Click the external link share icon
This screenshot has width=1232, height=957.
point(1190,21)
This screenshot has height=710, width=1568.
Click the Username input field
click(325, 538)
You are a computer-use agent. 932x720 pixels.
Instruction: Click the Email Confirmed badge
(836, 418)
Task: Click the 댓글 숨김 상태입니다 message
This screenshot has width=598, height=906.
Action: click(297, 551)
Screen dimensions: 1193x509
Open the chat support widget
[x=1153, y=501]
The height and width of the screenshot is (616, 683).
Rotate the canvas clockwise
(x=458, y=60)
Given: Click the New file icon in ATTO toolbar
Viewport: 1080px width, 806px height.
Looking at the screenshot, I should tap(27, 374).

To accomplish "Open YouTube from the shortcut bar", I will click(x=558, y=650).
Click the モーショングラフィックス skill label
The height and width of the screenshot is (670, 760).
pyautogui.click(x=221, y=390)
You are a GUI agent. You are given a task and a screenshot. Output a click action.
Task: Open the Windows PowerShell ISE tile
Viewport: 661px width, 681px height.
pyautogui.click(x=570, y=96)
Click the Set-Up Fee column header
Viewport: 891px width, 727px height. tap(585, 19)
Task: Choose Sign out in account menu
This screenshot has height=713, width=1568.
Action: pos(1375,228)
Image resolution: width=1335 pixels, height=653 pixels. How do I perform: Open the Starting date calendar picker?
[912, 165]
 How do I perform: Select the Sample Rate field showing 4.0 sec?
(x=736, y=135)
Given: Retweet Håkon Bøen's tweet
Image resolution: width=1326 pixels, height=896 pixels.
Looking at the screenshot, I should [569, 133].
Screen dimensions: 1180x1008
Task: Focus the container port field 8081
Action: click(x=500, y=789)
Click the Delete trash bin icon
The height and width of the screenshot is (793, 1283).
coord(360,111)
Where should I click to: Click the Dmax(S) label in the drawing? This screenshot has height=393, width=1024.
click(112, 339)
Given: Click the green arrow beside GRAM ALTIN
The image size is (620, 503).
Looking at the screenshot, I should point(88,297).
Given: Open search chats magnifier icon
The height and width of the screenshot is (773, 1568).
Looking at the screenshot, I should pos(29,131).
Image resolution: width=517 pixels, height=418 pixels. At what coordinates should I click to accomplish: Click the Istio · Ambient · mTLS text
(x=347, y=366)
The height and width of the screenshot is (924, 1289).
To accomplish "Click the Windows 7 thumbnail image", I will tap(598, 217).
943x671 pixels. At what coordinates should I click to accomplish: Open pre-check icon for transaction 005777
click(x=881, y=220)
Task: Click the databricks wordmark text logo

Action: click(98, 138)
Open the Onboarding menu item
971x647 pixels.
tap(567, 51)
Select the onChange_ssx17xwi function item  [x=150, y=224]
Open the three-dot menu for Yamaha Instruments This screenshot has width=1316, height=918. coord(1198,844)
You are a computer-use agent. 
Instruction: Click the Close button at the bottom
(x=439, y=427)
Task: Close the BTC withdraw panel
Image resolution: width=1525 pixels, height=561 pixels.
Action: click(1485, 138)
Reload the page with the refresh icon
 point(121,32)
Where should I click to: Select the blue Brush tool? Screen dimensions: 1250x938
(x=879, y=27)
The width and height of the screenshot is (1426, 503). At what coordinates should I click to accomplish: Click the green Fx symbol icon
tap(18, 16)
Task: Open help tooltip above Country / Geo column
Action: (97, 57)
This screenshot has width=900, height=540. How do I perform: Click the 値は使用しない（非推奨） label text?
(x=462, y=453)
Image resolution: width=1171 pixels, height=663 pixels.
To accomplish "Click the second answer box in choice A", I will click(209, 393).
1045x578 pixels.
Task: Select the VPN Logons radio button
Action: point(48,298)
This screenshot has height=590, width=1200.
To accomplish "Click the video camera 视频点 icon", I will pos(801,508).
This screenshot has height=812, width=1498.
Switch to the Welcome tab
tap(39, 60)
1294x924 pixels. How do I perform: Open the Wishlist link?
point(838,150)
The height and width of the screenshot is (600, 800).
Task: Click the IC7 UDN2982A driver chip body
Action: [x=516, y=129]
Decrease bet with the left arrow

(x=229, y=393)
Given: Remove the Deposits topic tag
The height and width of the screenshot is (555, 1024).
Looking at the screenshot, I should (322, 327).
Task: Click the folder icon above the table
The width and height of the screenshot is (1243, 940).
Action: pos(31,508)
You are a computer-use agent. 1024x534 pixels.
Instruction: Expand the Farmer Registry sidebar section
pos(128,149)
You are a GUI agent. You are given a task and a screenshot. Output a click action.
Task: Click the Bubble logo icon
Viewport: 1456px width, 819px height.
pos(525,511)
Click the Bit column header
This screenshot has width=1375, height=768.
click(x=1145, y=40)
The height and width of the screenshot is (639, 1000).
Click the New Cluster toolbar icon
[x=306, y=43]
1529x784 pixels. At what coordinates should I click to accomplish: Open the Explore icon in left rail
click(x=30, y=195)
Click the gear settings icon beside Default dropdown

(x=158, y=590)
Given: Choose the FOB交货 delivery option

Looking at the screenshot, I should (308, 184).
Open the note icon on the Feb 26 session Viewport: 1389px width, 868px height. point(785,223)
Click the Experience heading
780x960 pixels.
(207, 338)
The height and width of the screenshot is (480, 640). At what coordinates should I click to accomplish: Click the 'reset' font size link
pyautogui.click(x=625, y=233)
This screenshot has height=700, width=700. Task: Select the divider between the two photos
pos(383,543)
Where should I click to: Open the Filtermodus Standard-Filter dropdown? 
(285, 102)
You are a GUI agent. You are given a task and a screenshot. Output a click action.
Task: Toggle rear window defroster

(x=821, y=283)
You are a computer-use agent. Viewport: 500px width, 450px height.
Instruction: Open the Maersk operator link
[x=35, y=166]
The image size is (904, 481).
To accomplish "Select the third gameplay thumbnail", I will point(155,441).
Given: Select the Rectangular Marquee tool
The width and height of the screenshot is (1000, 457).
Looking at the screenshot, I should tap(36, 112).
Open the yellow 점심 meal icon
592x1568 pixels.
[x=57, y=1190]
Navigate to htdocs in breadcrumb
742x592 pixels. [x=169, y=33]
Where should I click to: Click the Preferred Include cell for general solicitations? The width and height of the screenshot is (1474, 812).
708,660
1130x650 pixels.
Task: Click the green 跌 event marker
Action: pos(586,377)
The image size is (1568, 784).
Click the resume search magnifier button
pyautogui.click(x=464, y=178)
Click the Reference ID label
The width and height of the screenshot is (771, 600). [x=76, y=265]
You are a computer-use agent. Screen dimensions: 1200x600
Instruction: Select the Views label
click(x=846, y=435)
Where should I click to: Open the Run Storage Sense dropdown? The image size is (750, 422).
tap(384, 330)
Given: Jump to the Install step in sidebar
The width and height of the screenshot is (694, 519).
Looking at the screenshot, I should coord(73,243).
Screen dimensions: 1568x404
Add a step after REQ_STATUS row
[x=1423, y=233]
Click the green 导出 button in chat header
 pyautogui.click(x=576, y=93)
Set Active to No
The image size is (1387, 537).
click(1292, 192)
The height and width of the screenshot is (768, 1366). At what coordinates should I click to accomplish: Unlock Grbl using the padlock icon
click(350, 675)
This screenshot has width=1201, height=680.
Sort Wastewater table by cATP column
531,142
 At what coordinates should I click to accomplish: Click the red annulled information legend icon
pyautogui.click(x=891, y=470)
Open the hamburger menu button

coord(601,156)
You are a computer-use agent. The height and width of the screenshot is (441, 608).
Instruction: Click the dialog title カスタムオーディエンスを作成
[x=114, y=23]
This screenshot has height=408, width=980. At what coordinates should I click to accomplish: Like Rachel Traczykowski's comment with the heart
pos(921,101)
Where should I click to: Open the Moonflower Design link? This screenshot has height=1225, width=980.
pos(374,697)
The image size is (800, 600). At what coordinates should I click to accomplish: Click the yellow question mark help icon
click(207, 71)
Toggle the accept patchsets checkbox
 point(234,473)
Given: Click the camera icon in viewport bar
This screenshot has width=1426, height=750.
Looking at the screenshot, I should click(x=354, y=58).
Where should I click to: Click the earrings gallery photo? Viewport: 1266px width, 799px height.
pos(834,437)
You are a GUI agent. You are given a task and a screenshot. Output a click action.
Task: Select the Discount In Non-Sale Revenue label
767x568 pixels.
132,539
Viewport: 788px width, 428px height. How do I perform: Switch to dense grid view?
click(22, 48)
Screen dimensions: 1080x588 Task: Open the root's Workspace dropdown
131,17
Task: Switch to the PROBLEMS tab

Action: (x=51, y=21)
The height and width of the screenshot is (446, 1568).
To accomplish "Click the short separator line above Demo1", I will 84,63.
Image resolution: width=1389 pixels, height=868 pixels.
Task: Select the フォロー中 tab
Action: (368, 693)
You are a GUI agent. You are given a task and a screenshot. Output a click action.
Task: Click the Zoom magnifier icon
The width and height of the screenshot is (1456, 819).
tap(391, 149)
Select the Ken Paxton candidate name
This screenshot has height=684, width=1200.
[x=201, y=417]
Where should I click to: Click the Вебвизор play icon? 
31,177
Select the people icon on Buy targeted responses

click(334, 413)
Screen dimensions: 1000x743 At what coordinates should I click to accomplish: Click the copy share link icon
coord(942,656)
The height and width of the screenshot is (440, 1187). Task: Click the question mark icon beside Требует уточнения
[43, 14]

■ **Task prompt**
Read through the entries, then copy every line where the string "item" is found.

■ **Answer to this task**
Open the Onboarding menu item
Select the onChange_ssx17xwi function item  [x=150, y=224]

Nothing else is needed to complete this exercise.